Retail food service, meaning prepared foods from convenience, grocery, and drug stores, declined by nine per cent, which turned the food-service industry’s overall recovery trend slightly negative in November, down one per cent, compared to the pre-pandemic level.
Dining at a restaurant versus carry-out, drive-thru, or delivery continues to be an industry bright spot. In November, on-premises visits grew by 35 per cent; at the same time, off-premises traffic was flat compared to a year ago. The fact that Canadians are out and about more is suggested by the seven per cent increase in afternoon snack visits compared to a year ago. All the primary meal dayparts posted gains in the month. Customer visits at the morning meal of breakfast or morning snack grew by seven per cent; lunch traffic increased by six per cent, and supper visits by nine per cent versus a year ago, according to NPD’s continual tracking of the Canadian food-service industry.

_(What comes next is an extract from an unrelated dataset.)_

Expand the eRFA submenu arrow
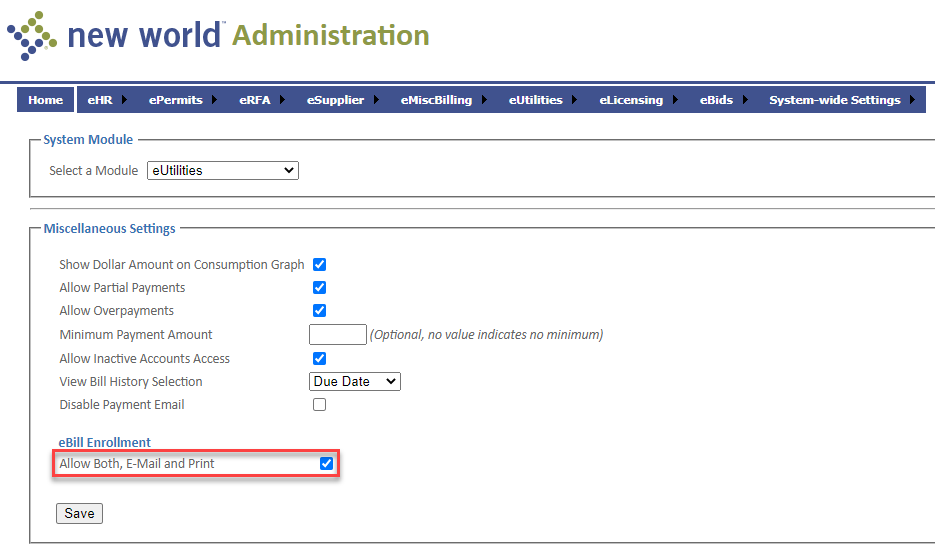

“The positive trend this month in afternoon snack visits demonstrates that Canadians are visiting malls, gas stations, and other retail settings. This is consistent with the growth in brick-and-mortar retail traffic NPD sees across the general merchandise categories it tracks,” says Vince Sgabellone, NPD foodservice industry analyst. “This confirms that consumers will be more inclined to purchase food service when they leave their homes. The ongoing challenge for our industry, especially as the winter months approach, is encouraging consumers to leave their homes more often.”